Sometimes I muse about being a rancher/farmer and what that feels like. Other times I muse about matters that might affect our lifestyle and our businesses.
This musing is about a looming thing which may have a game changing effect on farms and ranchers.
According to Deloitte, a major accounting firm, “Environmental, social, and governance (ESG) considerations continue to transform today’s financial landscape.”
This means that companies in the supply chain of food production are being affected by the need to be accountable and transparent not only to the consuming public, but increasingly to the providers of financing for farm and food operations.
This was a front-page story in the Western Producer, the major weekly newspaper which targets farmers of Canada.
Who would have thought that the SPCA (Society for the Prevention of Cruelty to Animals) would be the subject of protest at their recent annual fundraiser dinner. The issue the protesters were raising was that in their view, the SPCA doesn’t report out. Here are two reports out of that event:
As part of their protest, the activists called on B.C.’s Minister of Agriculture Pam Alexis to replace the BC SPCA with a more transparent, accountable, and effective enforcement agency. (\ newsletter)

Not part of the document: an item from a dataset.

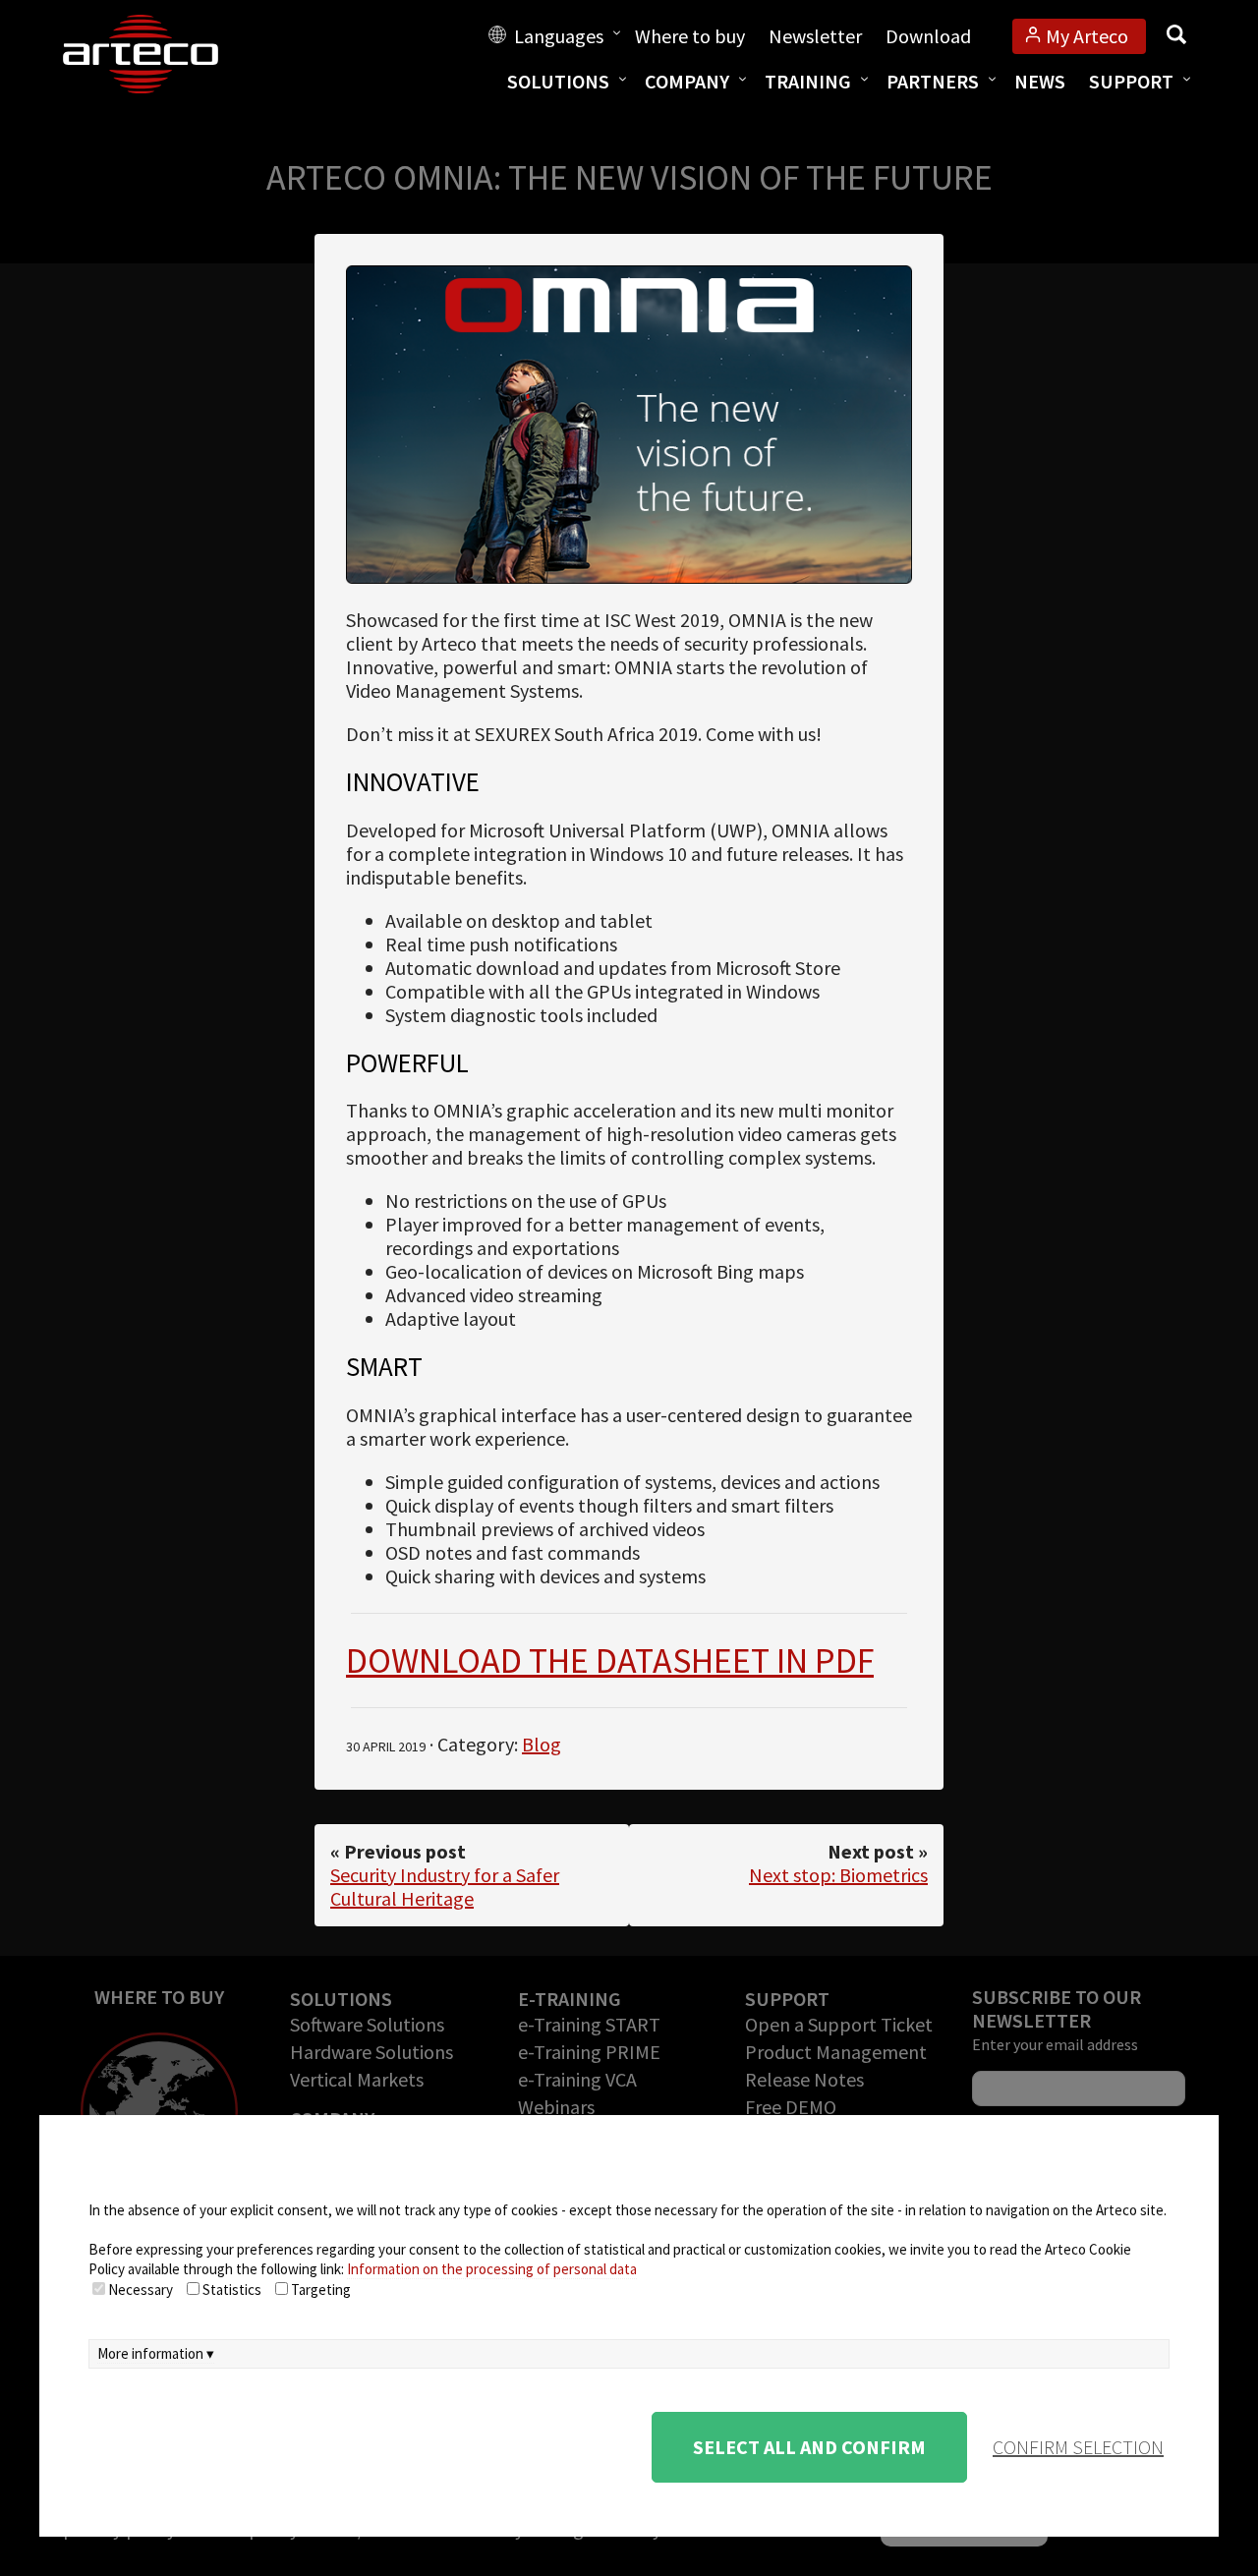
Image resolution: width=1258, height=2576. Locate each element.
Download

“The activists want Alexis to replace the BC SPCA, a private charity that is accountable only to its board of directors, with a government agency that is accountable to the people of B.C.

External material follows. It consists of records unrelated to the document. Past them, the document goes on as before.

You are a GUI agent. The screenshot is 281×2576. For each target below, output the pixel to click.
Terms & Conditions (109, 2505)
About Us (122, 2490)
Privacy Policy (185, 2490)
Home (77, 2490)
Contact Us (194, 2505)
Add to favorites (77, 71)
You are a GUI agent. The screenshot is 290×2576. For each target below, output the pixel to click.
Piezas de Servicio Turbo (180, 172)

This trend could possibly affect all organizations, both in business and civil society (public interest).
This article in the Producer cites other evidence of this trend of accountability. There is the note that the Canadian Securities Administration and the Office of the Superintendent of Financial Institutions are developing increased ESG reporting requirements for Canadian companies.

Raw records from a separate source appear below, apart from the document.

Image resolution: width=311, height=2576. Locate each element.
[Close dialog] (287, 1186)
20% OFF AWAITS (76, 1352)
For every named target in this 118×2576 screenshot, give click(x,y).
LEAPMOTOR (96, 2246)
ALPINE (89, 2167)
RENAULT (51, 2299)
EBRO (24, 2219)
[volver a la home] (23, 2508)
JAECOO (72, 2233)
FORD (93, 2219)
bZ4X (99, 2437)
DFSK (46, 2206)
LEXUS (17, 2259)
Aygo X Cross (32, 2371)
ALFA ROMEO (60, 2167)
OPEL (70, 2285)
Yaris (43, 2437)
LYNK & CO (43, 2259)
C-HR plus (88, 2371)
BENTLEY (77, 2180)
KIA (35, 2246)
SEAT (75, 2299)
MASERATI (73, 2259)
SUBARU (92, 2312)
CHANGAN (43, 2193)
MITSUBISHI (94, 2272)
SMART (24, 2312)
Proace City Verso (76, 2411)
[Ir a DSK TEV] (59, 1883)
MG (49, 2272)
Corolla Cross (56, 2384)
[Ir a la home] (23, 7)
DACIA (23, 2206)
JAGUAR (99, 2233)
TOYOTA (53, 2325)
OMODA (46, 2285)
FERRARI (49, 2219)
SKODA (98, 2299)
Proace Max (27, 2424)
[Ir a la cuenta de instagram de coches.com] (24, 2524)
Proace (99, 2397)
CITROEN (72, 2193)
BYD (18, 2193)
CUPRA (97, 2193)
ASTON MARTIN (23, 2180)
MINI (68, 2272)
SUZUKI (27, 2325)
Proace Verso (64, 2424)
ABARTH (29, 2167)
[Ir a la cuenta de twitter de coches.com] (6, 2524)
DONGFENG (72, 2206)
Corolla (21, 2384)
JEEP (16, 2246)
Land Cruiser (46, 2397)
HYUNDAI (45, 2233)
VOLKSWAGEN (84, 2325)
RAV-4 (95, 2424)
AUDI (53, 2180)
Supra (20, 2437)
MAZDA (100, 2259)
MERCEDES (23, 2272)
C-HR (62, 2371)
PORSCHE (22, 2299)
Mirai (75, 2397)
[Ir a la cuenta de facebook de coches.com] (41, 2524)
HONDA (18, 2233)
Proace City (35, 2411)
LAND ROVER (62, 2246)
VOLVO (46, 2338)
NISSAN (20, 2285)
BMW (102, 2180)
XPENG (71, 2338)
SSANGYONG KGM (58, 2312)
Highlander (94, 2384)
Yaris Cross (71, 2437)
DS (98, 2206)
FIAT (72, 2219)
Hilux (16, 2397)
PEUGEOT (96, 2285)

Pressure on farmers will come through transparency forces in the value chain. Further, this article reports the recently passed Modern Slavery Act (Bill S-211) will mandate increased reporting requirements for certain Canadian companies around labour throughout the value chain, targeting forced labour and child labour.
As farmers and ranchers, these issues are so much bigger than any one of us, but could well affect anyone doing direct marketing to consumers. But if we are dealing with exporters or importers, we must be aware of these trends.
I don’t see our loans officers at our banks asking for ESG reports before they give us an operating loan or a loan for land purchase any time soon.
However, some of this might come about through major financial institutions, particularly public ones like the Farm Credit Corporation, which finances farm businesses in Canada.
It would be best for us to be aware and act at the local level to be ready to defend our food production in terms of the social and environmental impacts of our practices: our treatment of land and animals.